Problem statement: Tell how many lines in these records contain the string "computer", with only the number as the reply.

Data to use:
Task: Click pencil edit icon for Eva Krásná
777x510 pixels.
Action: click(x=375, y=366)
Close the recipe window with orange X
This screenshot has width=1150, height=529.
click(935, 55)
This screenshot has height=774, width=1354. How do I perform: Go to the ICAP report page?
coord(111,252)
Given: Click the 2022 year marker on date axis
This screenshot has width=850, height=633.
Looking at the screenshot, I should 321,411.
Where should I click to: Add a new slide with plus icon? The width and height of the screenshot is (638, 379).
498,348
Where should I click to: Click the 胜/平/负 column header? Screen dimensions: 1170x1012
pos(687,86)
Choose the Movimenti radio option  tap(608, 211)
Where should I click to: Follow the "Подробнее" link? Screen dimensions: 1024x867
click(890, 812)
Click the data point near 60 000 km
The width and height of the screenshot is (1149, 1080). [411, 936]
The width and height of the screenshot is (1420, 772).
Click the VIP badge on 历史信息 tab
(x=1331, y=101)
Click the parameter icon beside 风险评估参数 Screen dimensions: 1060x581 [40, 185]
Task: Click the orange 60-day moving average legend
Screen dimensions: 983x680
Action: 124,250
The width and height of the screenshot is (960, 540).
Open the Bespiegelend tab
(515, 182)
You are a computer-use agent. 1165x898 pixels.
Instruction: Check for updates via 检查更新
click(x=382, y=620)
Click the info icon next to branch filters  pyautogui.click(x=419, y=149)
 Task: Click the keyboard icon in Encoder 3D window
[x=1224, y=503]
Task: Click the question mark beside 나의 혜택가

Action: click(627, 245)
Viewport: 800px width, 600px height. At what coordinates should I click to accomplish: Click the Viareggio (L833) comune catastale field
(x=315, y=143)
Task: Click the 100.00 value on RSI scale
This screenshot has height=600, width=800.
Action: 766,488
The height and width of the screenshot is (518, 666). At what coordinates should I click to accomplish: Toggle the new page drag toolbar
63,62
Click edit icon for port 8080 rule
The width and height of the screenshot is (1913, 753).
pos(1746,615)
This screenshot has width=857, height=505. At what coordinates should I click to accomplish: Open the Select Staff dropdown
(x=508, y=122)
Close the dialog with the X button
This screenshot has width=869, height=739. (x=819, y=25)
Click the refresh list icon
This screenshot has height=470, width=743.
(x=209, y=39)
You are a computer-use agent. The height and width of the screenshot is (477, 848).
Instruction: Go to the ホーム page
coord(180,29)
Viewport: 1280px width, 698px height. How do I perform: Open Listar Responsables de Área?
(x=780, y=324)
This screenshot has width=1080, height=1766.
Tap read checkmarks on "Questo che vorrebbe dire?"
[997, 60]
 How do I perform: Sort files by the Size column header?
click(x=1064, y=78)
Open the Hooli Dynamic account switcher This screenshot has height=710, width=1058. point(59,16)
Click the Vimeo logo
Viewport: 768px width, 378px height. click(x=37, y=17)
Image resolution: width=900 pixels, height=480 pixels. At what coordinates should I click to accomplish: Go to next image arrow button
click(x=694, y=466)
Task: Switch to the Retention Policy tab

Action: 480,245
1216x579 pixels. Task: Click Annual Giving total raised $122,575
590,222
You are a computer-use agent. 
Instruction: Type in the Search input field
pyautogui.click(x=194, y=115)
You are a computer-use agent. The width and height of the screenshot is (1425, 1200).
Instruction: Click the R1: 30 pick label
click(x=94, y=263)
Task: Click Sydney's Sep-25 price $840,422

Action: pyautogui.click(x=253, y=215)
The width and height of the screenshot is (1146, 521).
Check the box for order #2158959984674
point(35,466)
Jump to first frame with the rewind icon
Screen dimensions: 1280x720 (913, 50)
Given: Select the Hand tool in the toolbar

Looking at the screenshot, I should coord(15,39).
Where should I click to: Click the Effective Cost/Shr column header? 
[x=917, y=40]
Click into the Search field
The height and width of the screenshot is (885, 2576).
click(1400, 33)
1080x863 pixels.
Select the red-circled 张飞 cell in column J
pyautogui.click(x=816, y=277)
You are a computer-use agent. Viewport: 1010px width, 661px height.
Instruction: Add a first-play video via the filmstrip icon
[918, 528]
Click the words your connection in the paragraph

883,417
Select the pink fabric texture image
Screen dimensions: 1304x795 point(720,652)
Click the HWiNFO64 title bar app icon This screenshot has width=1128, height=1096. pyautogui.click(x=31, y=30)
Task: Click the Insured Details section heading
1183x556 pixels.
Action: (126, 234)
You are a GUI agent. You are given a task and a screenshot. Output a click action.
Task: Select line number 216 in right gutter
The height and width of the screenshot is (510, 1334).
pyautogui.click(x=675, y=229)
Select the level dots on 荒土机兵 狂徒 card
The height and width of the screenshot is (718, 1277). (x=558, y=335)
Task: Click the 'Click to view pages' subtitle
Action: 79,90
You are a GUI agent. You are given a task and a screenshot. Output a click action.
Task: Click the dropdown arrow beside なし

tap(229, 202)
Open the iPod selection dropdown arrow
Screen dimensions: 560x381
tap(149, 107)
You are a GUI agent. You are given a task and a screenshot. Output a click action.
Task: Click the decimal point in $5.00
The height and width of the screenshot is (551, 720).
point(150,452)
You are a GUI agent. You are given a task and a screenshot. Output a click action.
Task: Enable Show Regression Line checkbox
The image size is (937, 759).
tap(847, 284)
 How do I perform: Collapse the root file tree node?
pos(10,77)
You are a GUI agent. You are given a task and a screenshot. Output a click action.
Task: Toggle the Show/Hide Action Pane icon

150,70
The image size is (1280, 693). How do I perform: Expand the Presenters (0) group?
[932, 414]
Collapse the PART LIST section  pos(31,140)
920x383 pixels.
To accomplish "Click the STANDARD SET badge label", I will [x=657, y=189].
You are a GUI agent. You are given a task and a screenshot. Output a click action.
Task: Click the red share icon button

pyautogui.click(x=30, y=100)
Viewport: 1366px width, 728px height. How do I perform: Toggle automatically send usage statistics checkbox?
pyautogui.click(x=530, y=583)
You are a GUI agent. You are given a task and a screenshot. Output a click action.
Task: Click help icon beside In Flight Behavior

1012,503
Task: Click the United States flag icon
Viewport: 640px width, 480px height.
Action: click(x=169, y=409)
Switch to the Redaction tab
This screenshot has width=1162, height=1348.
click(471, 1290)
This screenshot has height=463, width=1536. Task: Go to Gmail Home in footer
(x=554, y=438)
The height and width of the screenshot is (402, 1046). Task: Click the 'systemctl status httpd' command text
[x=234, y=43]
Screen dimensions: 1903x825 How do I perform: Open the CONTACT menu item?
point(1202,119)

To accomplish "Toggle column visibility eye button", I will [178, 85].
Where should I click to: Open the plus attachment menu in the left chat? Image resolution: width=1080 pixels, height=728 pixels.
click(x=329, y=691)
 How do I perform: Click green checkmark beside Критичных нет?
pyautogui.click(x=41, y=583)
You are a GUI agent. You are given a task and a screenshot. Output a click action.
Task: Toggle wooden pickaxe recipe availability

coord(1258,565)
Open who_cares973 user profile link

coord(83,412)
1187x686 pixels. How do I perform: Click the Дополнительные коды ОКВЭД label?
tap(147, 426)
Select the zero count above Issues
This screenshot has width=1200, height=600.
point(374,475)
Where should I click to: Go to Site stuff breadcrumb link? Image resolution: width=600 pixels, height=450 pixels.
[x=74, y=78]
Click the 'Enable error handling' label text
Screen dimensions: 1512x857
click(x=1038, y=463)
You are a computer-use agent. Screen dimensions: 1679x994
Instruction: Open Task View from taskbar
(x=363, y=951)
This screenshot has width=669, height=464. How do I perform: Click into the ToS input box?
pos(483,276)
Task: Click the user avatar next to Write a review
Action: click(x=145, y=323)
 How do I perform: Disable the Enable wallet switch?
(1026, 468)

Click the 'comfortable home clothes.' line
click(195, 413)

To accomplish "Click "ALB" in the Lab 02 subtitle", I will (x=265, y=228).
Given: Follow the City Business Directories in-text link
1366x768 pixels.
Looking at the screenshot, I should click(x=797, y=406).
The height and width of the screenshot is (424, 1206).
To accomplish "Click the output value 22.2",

Written solution: 6